Records of target coordinates =>
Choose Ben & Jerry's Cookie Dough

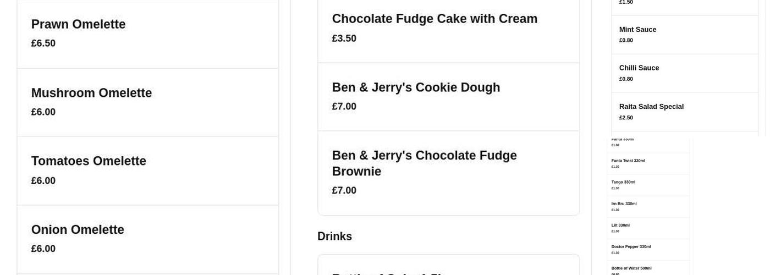click(416, 87)
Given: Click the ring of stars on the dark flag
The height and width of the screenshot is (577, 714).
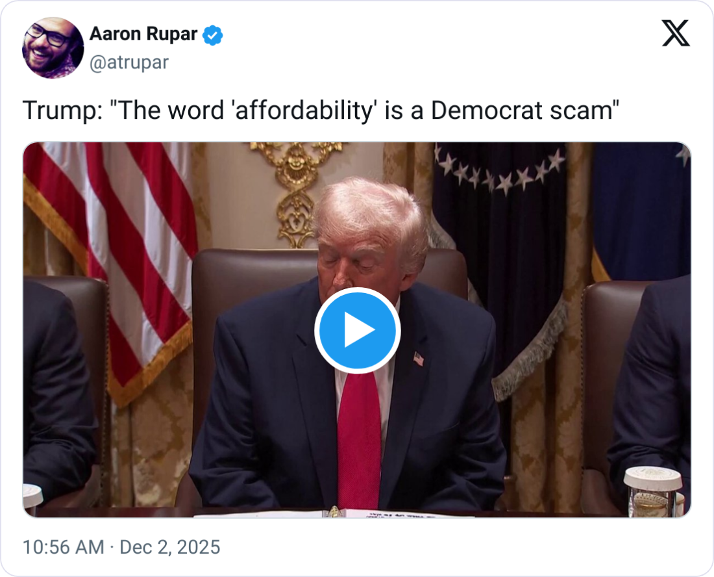Looking at the screenshot, I should coord(499,169).
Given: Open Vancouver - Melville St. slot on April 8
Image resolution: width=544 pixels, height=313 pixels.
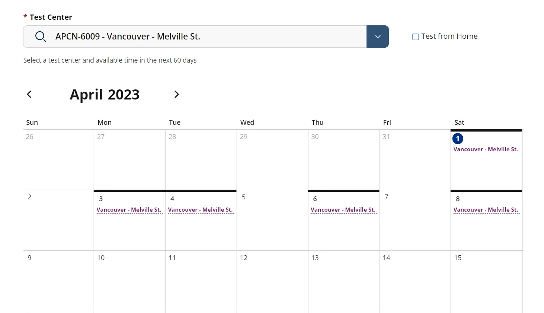Looking at the screenshot, I should click(486, 210).
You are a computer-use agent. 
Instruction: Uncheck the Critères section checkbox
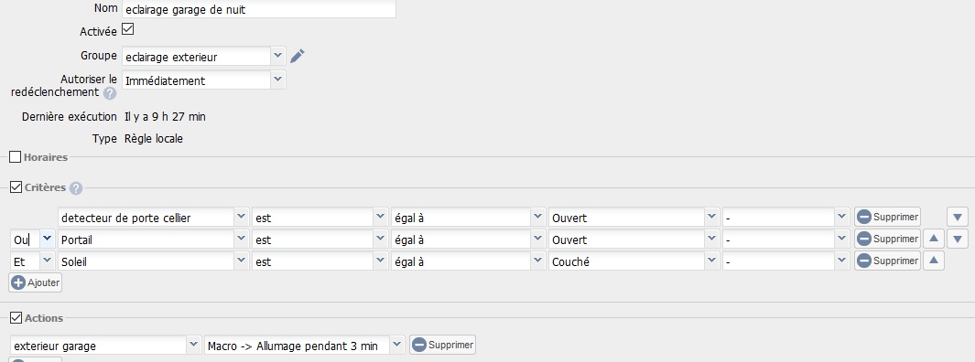pyautogui.click(x=16, y=186)
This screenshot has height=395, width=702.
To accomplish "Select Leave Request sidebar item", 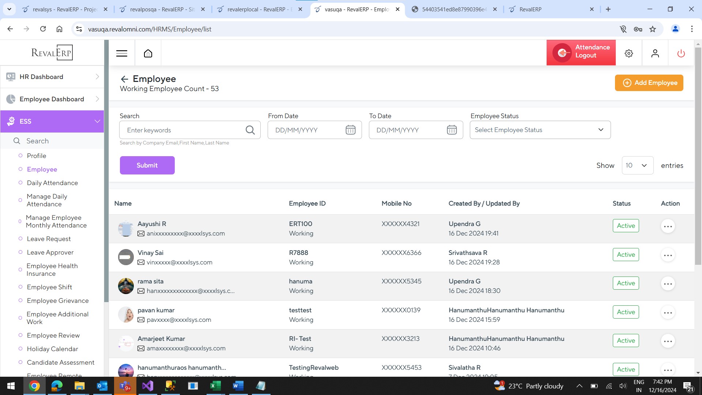I will pyautogui.click(x=49, y=239).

SET EXERCISE => Reproduce the part of the records that opens with the line containing "Given: Click the" and closes with the line containing "Looking at the screenshot, I should coord(499,169).", substituting "navy flag" for "dark flag" and leaving everything else as it is. Omit the pictures from the answer.

TASK RESPONSE =>
Given: Click the ring of stars on the navy flag
The height and width of the screenshot is (577, 714).
Looking at the screenshot, I should coord(499,169).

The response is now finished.